Like in Czech (inanimate plural ending *-y*):

*jeansy* (plurale tantum like any trousers and pants, also written *džínsy*) = jeans;
(however we say also *džíny* without the English ending -s);

*komiks* (sing.), *komiksy* (plur.) = comics;

we distinguish čipsy and čipy:
*čipsy* = potato crisps/chips;
*čipy* (Czech plural without the English -s) = silicon chips (in integrated circuits);

also
*baksy* (rarely, usually *babky*) = bucks;

and notorious
*Tálibáni* (animate masc. plur. ending *-i*), _Tálibán_ is already plural (= "students");
in Hungarian I suppose _tálibánok_ (plur.);


----------



## KalAlbè

In Haitian Creole it doesn't matter if it's a foreign plural or not. Singular or plural does not affect nouns in Haitian Creole.
The nouns remain the same.


----------



## Perseas

Some words of Greek origin like *stigma *have two plurals: stigmas/stigmata (English); Stigmen/Stigmata (German). The plural "stigmata" is a Greek form.


----------



## Red Arrow

In *Dutch*, recent loanwords usually get plural -s.
Words ending with -eur, -foon, -a, -i, -o, -u and -y are all loanwords and get plural -s. (not all of them are recent loanwords)

Native vocabulary only gets plural -s when the last syllable of the word contains a schwa or ends with -aar(d).

Latin words ending with *-icus* always get plural *-ici*. Other masculine Latin words are treated like Dutch words.
Latin words ending with *-ium* or *-eum* always get plural *-ia *or* -ea*. (plural -iums or -eums is also possible) Other neuter Latin words are treated like Dutch words.

Datum gets plural *data* or plural *datums* depending on the meaning.

And then there are three completely irregular plurals:
stoma - stoma*ta *(from Greek)
matrix - matr*ices* (/iʃəs/) (from Latin)
index - ind*ices* (/iʃəs/) (from Latin)


----------



## Yendred

*French *generally accepts both forms of plural: the form which respects the original language, and the frenchified form. I think of two examples:

From Italian: _scénario_, which may form its plural in _scénarii _(Italian form) or _scénarios _(Frenchified form), although _scénarii _form is considered snobbish.
From Latin: _média_ (itself already the Latin plural of _medium_), which may form its plural in _média _(Latin form) or _médias _(Frenchified form).
Some others have kept the original form and were not frenchified:
_match/matches, gentleman/gentlemen_ (from English)

# [Provided material]
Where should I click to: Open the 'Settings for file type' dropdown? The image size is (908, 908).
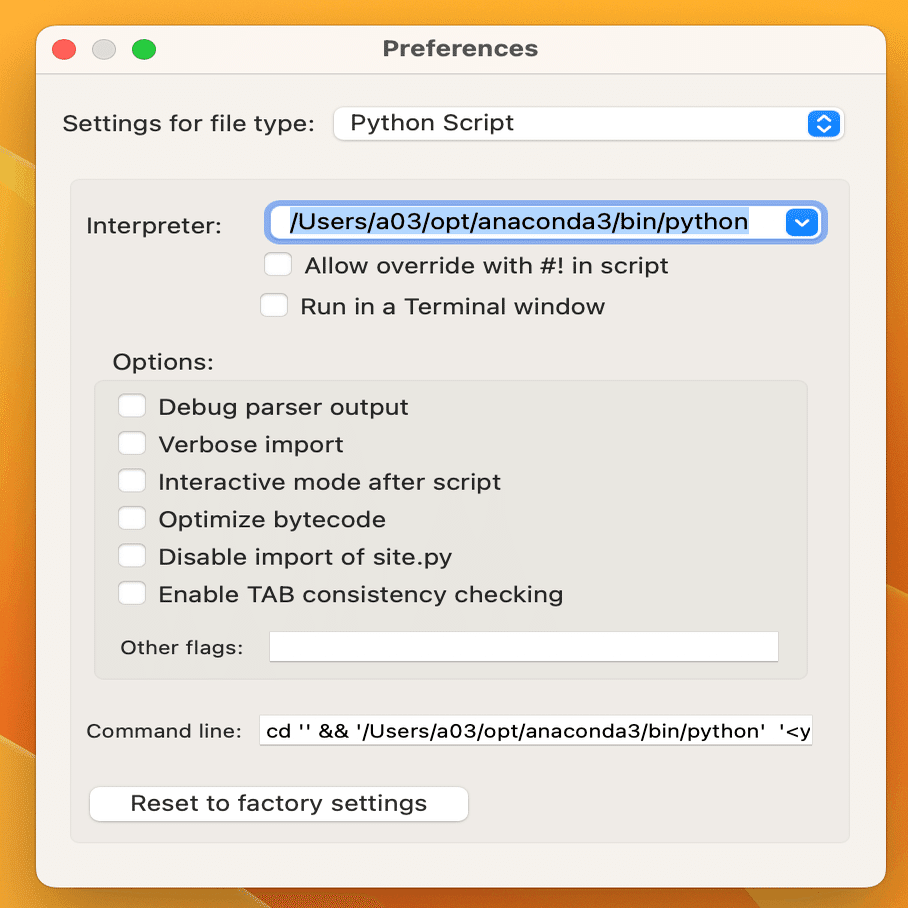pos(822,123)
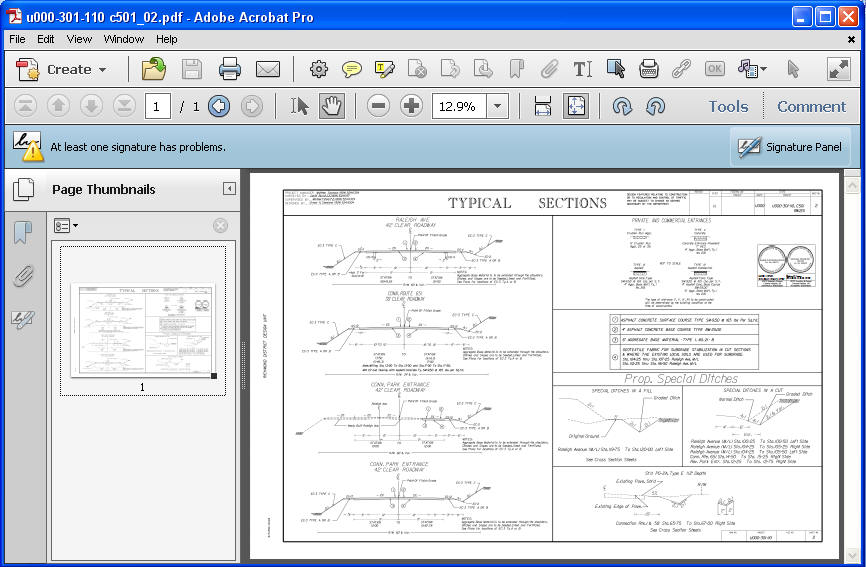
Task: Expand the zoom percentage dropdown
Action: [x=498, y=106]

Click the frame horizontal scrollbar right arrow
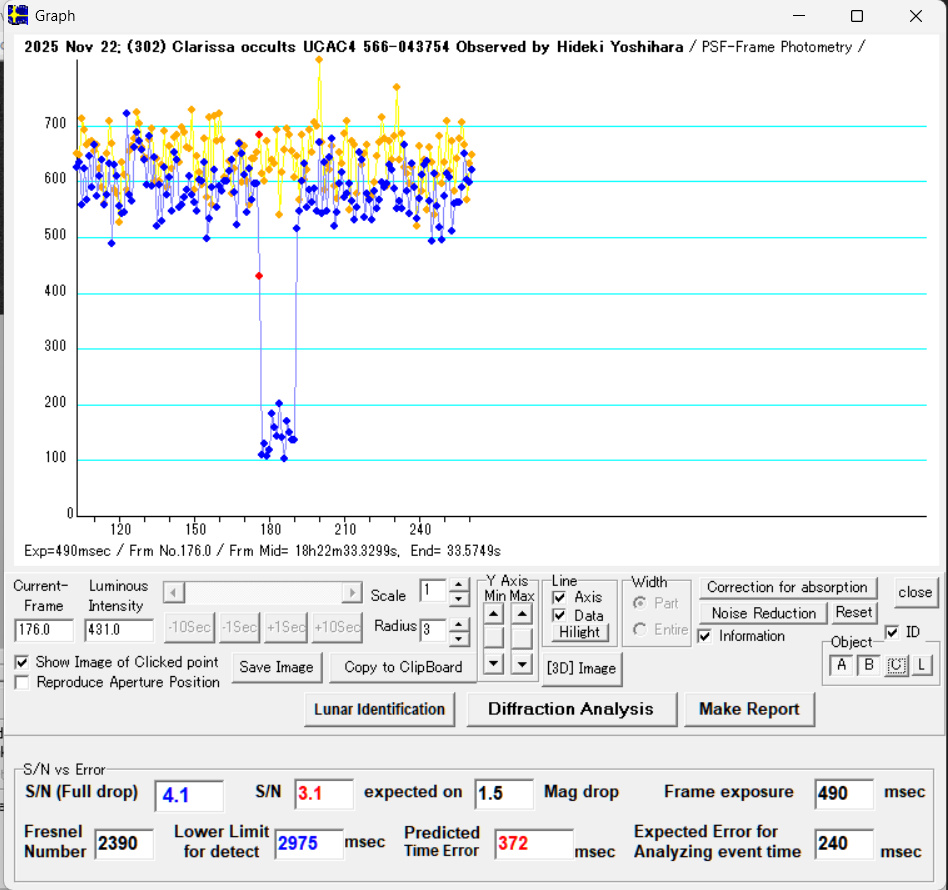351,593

# [Exercises]
• 1. In the forum thread on loanword plurals, what plural ending do Latin words ending in -icus always get in Dutch?
• 2. Pick up the forum thread on loanword plurals after its last line and continue writing it.

# [Replies]
• 1. They always get the plural ending -ici.

• 2.
_lied/lieder _(from German)


----------



## apmoy70

Perseas said:


> The same here.
> 
> English words don't make plural in Greek, but sometimes you may hear 'κομπιούτερς (computers)' or 'σεντς (cents)'.
> It's also very common to hear 'μπάιτς (bytes)' and 'μπιτς (bits)'.
> 
> On the other hand, we usually use the singular 'τζίν (jean)' instead of 'jeans' for a pair of trousers, and the plural 'κόμικς (comics)' for a comic book for children with pictures.
> 
> 
> In Greek you can hear both 'φόρουμ (forum)' and 'φόρα (fora)' as plural, with the latter being formal.


Greek has also completely assimilated foreign words, which are now declined according to the rules of Greek grammar, eg:

«Σενάριο» [seˈna.ɾi.ɔ] (neut.) --> _script, scenario_ < It. scenario.
It forms naturally plural: «Σενάρια» [seˈna.ɾi.a] (nom. pl.), «σεναρίων» [se.naˈɾi.ɔn] (gen. pl.) etc.

«Μοντέλο» [mɔnˈde.lɔ] (neut.) --> _model, fashion model_ < It. modello.
It too forms naturally plural: «Μοντέλα» [mɔnˈde.la] (nom. pl.), «μοντέλων» [mɔnˈde.lɔn] (gen. pl.).

«Σενάζι» [seˈna.zi] (neut.) --> _(construction) the pouring of concrete into a framework containing steel rebar to create reinforced concrete_ < Fr. chaînage.
V
«Σενάζια» [seˈna.zʲa] (nom. pl.), «σεναζιών» [se.naˈzʲɔn] (gen. pl.).

«Σεντέφι» [senˈde.fi] (neut.) --> _(rustic) ivory_ < Turk. sedef.
V
«Σεντέφια» [senˈde.f͜ça] (nom. pl.), «σεντεφιών» [sen.deˈf͜çɔn] (gen. pl.).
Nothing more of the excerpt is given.